[JOBS]:
1) Please copy the passage from the jealousy column word for word, starting at "Common Causes of" and ending at "time trusting anyone.".
2) Name each kind of abuse that the jealousy column says seems to be a precursor to jealousy.

Recognizing and Confronting Jealousy

by Dr. Lorin Bradbury

Question: For years I have struggled with jealousy, but it is only recently that I have had the courage to call it jealousy. When I was dating as a teenager, I used to get angry with boyfriends if they looked at or spoke to another girl on the street. Looking back on those years, I probably chased off boyfriends because they couldn’t and wouldn’t tolerate my jealousy. I thought marriage would be different, but it wasn’t long and I found myself not trusting my husband. He always denied any wrongdoing, but I was so certain that he was lying to me that I would stay on him until he agreed I was right. But recently, he stood up to me and gave the ultimatum to either stop accusing, or he was filing for divorce. The thing I feared most was happening. My first response was to increase the accusations, as I always had in the past. When that didn’t work, I tried to physically block his way out of the house, and I threatened to tell every dark secret I knew about him to his employer and closest friends. But when I realized he wasn’t backing down and that he wasn’t getting emotional about it, something broke within me. I fell on the floor and wept. I cried to God for help. Call it repentance; call it conversion; call it an epiphany; something broke within me. Lying there on the floor, I felt like a spoiled brat, and for the first time, I asked God to help me get over my jealousy. For the first time I called it jealousy. Also, I told God how scared I was. All these years I had been living in fear, but there was no basis for the fear. Sorry I took so long to get to my real question. What causes jealousy, and what can someone do to get rid of jealousy without going through the agony I went through and almost losing my husband?

Answer: Let me say first that I am thrilled for you that you have been able to admit that you have been jealous and are no longer falsely accusing your husband or anyone else in order to reduce or eliminate your fear of loss. Unfortunately, very few ever come to grips with their jealousy. Instead, they go through life accusing their spouses of unfaithfulness. It’s not uncommon for the jealous mate to drive his or her spouse into the arms of another as a result of unrelenting accusations.

Common Causes of Jealousy:

•Abuse in one’s background. Sexual, physical, or emotional abuse seems to be a precursor to jealousy, particularly in relationships. I’m not sure how empirically sound this statement is, but anecdotally, I have counseled many who were abused as children and/or teens, and struggled to trust. Trust was broken in the past and now the individual has a difficult time trusting anyone.

•Symbolic Significance. Some event or person in the present symbolizes a significant event or person from the past, such as abuse, etc. When the person who symbolizes the past does something that reminds the victim of the pain, emotions flood forward, and the one in the present (often the spouse) is treated as though he or she was the perpetrator. Frequently, these emotions are expressed as jealousy toward an innocent person.

[SOURCE MATERIAL]:
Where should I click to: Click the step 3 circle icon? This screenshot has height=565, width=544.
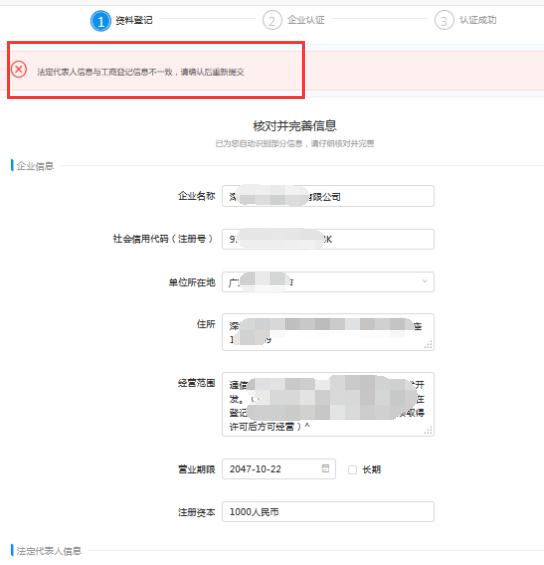(444, 21)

[SOLUTIONS TO THE TASKS]:
1)
Common Causes of Jealousy:

•Abuse in one’s background. Sexual, physical, or emotional abuse seems to be a precursor to jealousy, particularly in relationships. I’m not sure how empirically sound this statement is, but anecdotally, I have counseled many who were abused as children and/or teens, and struggled to trust. Trust was broken in the past and now the individual has a difficult time trusting anyone.

2) Sexual, physical, emotional